Quant à l’indice de transformation de la Fondation Bertelsmann traitant des changements sociétaux en faveur de la démocratie et de l’économie de marché dans 128 pays en développement, le Cameroun occupait la 101ème place en 2010.

Pour ce qui est de l’indice de perception de la corruption de Transparency International en 2010, ce pays se pointait à la 146ème position sur 178 pays.

Pour l’indice 2010 de compétitivité mondiale du World Economic Forum, le Cameroun arrivait encore en queue de position à la 111ème position sur 133 pays.

En ce qui concerne l’indicateur Enabling Trade Index 2010, ce pays d’Afrique centrale riche en ressources naturelles et humaines occupait la 115ème place sur 125 avec un score de 3, 35 sur 3,90 pour l’Afrique subsaharienne.

Dans le rapport Doing Business 2011 de la Banque mondiale, le pays était à la 168ème place sur 183 pays.

En termes d’attractivité des investissements directs étrangers ou IDE, le Cameroun était à la 101ème position sur 141 pays du monde. Quant au coefficient de Gini, l’indicateur sommaire des inégalités dans la redistribution des revenus, il tendrait vers 1 ce qui prouve que les revenus sont concentrés entre les mains de quelques Camerounais au col blanc.

Il faut rappeler que le coefficient de Gini va de 0, si les revenus sont parfaitement égaux, à près de 1 s’ils ne le sont pas.

Comme vous pouvez le constater aisément, de nombreux défis restent à relever en matière de bonne gouvernance au Cameroun.

Le professeur Muhammad Yunus, fondateur de la Grameen Bank, considéré comme «le plus célèbre croisé de la lutte contre la pauvreté de notre époque », pourr eprendre le professeur Paul Streeten de l’université de Boston, affirme : « Nous avons libéré le monde de l’esclavage, de la variole et de l’apartheid. Libérer le monde de la pauvreté est une entreprise encore plus capitale, qui nous permettrait de vivre dans un monde dont nous pourrions tous être fiers.»

Nous invitons par conséquent le gouvernement du Cameroun à s’investir d’abord dans la lutte contre le chômage donc la pauvreté.

Cette lutte demande des efforts multidimensionnels et multiformes auxquels il faudrait ajouter toute une série de contraintes multi-frontales.

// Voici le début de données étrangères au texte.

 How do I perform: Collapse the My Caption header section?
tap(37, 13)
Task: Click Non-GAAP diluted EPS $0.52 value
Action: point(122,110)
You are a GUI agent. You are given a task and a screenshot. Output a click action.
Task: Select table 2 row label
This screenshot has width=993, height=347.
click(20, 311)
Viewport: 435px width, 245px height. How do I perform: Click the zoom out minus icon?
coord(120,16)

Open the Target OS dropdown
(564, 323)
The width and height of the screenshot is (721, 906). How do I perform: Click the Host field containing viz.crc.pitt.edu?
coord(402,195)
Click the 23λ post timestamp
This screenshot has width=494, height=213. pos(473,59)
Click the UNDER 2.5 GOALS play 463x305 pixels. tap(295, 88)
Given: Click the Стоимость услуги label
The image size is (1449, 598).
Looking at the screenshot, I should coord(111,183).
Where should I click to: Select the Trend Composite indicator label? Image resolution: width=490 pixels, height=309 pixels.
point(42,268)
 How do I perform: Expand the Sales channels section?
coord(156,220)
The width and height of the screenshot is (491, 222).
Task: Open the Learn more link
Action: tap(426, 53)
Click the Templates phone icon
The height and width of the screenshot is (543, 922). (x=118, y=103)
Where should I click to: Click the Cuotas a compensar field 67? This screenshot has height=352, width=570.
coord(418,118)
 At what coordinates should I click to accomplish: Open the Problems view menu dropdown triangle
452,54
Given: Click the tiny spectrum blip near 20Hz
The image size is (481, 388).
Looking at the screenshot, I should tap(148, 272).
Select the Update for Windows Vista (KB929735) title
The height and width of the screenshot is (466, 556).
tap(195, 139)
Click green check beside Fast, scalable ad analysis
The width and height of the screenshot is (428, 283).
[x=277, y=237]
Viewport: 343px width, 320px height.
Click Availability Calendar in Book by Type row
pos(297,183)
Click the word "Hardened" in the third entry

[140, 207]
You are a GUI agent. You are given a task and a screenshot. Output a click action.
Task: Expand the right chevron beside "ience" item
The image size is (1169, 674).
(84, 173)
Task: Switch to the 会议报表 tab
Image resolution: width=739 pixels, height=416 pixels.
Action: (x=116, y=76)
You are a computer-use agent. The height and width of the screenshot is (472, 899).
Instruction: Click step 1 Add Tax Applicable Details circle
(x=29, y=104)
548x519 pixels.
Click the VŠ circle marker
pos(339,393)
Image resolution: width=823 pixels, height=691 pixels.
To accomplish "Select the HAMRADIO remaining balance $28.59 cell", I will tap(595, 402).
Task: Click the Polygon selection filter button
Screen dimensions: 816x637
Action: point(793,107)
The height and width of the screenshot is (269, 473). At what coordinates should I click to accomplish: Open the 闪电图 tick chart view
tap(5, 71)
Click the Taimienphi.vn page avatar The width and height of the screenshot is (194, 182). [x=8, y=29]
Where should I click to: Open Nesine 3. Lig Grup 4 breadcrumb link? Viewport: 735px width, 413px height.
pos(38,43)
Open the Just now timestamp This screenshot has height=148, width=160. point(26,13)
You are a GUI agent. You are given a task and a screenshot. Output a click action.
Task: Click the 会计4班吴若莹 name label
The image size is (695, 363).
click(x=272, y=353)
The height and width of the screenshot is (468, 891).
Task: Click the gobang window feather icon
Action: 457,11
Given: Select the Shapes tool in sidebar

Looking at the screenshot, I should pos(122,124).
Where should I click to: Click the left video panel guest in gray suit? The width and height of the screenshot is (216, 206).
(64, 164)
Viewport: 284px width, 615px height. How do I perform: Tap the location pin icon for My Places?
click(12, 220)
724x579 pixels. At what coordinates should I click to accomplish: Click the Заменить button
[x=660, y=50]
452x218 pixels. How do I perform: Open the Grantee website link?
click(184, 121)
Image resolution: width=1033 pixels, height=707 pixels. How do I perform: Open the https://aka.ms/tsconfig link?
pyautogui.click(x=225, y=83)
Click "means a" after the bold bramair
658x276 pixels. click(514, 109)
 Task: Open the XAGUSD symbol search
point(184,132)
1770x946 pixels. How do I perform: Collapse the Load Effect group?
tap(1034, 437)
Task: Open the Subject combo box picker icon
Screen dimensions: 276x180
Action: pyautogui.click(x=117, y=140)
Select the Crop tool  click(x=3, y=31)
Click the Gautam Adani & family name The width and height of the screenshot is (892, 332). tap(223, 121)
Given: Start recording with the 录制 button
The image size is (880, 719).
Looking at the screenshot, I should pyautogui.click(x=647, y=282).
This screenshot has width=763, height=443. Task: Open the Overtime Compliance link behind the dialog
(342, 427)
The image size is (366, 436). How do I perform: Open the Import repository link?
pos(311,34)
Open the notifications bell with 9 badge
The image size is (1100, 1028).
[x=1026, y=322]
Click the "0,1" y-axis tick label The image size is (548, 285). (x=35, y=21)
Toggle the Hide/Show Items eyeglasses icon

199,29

C’est à ce prix seulement et à la transpiration des efforts des uns et des autres que les Camerounais aussi bien du terroir que de la diaspora pourront être fiers de leur croissance retrouvée et de la perspective réelle de l’émergence du Cameroun à l’horizon 2035 parce que profitant à tous, surtout au plus démunis de ce cher et beau pays.